Text

Other than that, I'll add my vote for Swan Song, The Stand, and The Road (if you really want to go dark).


----------



## Cherise (May 13, 2012)

I'll 4th or 5th The Stand.


----------



## Paul Hardy (Mar 11, 2011)

Let's add some Britishness! John Wyndham's _The Day Of The Triffids_ has been mentioned, but he did more than one end-of-the-world book. There's also _The Chrysalids_, in which psychic youngsters from a puritan society long after WW3 realise they're not alone in the world, and _The Kraken Wakes_, which sees an assault from deep-sea dwelling aliens upon the world (look up the concept of the 'cosy catastrophe' for more on Wyndham)

Horror fans might enjoy James Herbert's _Domain_, the third in his Rats trilogy, which shows his mutant rats taking over after London is nuked. Definitely starts with a bang. No need to read the first two in the trilogy. He also wrote _1948_, which shows an alt-history apocalypse: the Nazis use a bioweapon at the end of WW2 that wipes out all but a few survivors.

Problem set
[1] In the forum thread, which James Herbert book is the third in his Rats trilogy?
[2] Give back the part of the forum thread that starts at "Let's add some" and ends at "a few survivors.", word for word.

Available data
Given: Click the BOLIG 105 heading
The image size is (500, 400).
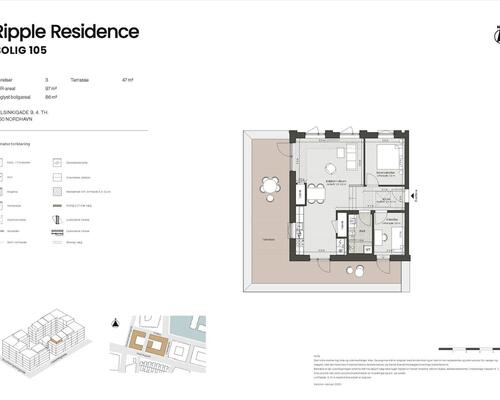Looking at the screenshot, I should click(x=23, y=50).
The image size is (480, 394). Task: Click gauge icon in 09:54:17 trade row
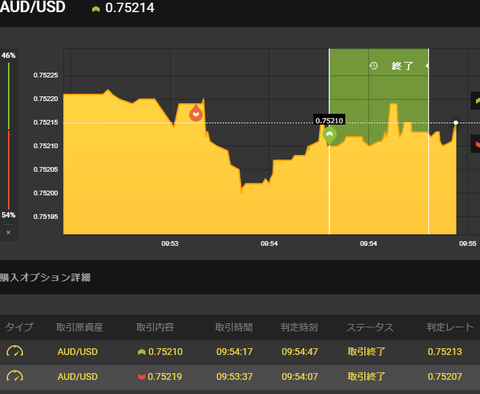15,351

Solutions to the exercise
[1] Domain

[2]
Let's add some Britishness! John Wyndham's _The Day Of The Triffids_ has been mentioned, but he did more than one end-of-the-world book. There's also _The Chrysalids_, in which psychic youngsters from a puritan society long after WW3 realise they're not alone in the world, and _The Kraken Wakes_, which sees an assault from deep-sea dwelling aliens upon the world (look up the concept of the 'cosy catastrophe' for more on Wyndham)

Horror fans might enjoy James Herbert's _Domain_, the third in his Rats trilogy, which shows his mutant rats taking over after London is nuked. Definitely starts with a bang. No need to read the first two in the trilogy. He also wrote _1948_, which shows an alt-history apocalypse: the Nazis use a bioweapon at the end of WW2 that wipes out all but a few survivors.